In fairness, it is easy to get lost in the plethora of insurance policies that exist today, including those offering clients protection against kidnappings, alien abductions, and weddings being canceled due to cold feet.

Yet there are some kinds of coverage that many experts say everyone needs, including home insurance and auto insurance. As such, it is worth putting in the time to understand how insurance costs are calculated. The Texas Department of Insurance recently issued a bulletin explaining just that.

The first thing to understand is that the premium refers to the amount paid to an insurance company by a policyholder for coverage. Meanwhile, the rate is the cost of insurance per exposure unit.

While all rate adjustments should be reported to each state’s Department of Insurance, the degree to which they are regulated varies.

In Texas, the Department of Insurance analyzes rate filings to ensure that they are in accordance with state law. This means they must:

  • be adequate but not excessive
  • be founded on sound actuarial principles
  • be reasonable in relation to total costs
  • and not be discriminatory

Insurers can make rate changes as many times as they want, but they must explain them.

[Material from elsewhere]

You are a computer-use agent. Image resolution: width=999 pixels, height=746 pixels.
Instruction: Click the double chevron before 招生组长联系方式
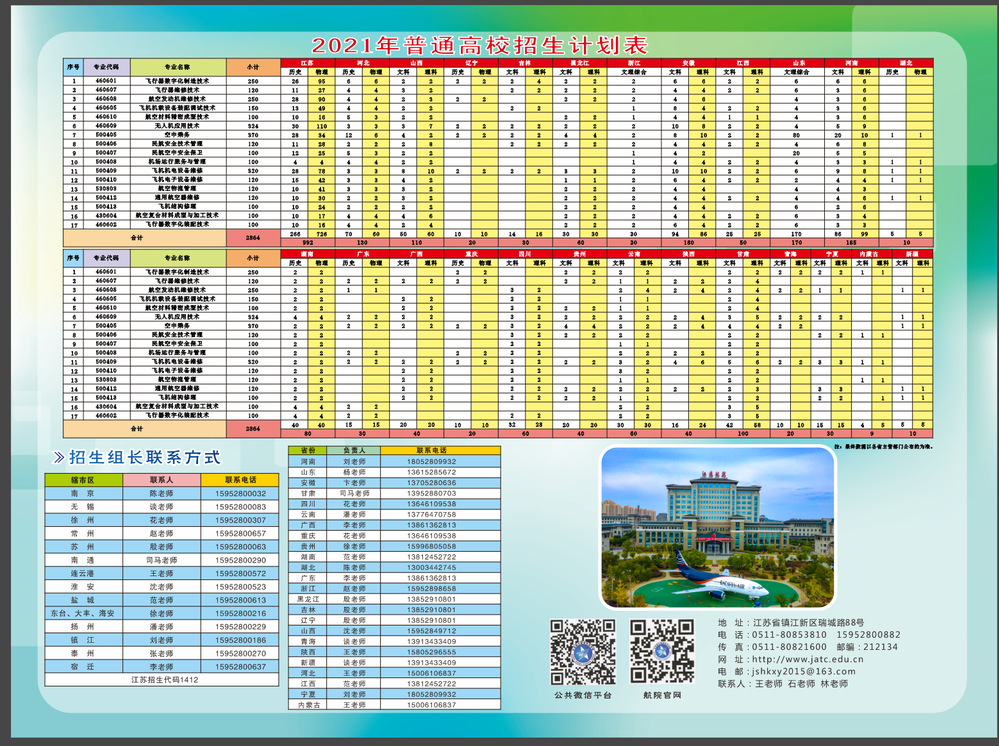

Once rates are set, insurers use their own formula for determining policyholders’ premiums. Insurance companies take an array of factors into consideration when calculating premiums. Many of these are specific to the policyholder.

For auto insurance, an insurer might adjust a person’s premium depending on:

  • the person’s driving record and claim history
  • where the person lives
  • the person’s driving habits
  • the person’s demographic information
  • the person’s occupation
  • the person’s credit score
  • and the cost of replacing the person’s vehicle.

When it comes to home insurance, the focus tends to be more on the dwelling itself. For instance, factors that might affect the premium include:

  • where the home is located
  • the age of the home
  • how old the roof is and its material
  • the cost of replacing the home
  • the policyholder’s claim history
  • and the policyholder’s credit score.

In both cases, any change to the abovementioned factors could result in a person’s premium going up or down.

Yet beyond these more personal risk factors, there are broader ones that might incur sweeping changes to insurance rates and premiums.

Texas, for instance, has had its fair share of natural disasters, from long-lasting heatwaves that fuel wildfires to winter storms capable of causing catastrophic blackouts.

In fact, as The Dallas Express recently reported, the volatile weather seen in the state over the last few years has taken a toll on Texas residents’ pocketbooks. Home insurance rates have increased by 50.9% since 2022, and experts predict that this trend is likely to continue in 2024.

These weather events and other heightened risks or costs — such as inflation — might prompt insurance companies to get their own insurance plan, as the Texas Department of Insurance explains. Although reinsurance helps insurers spread out risk and remain financially stable, the cost trickles down to the policyholder.

The bottom line, according to the agency, is that being a savvy customer is the best way to avoid paying more than necessary for insurance. Comparing rates and shopping around may be time-consuming but it pays off in the long run.

Consider using the HelpInsure tool, developed by the Texas Department of Insurance and the Office of Public Insurance Counsel, to easily get sample quotes and compare policies.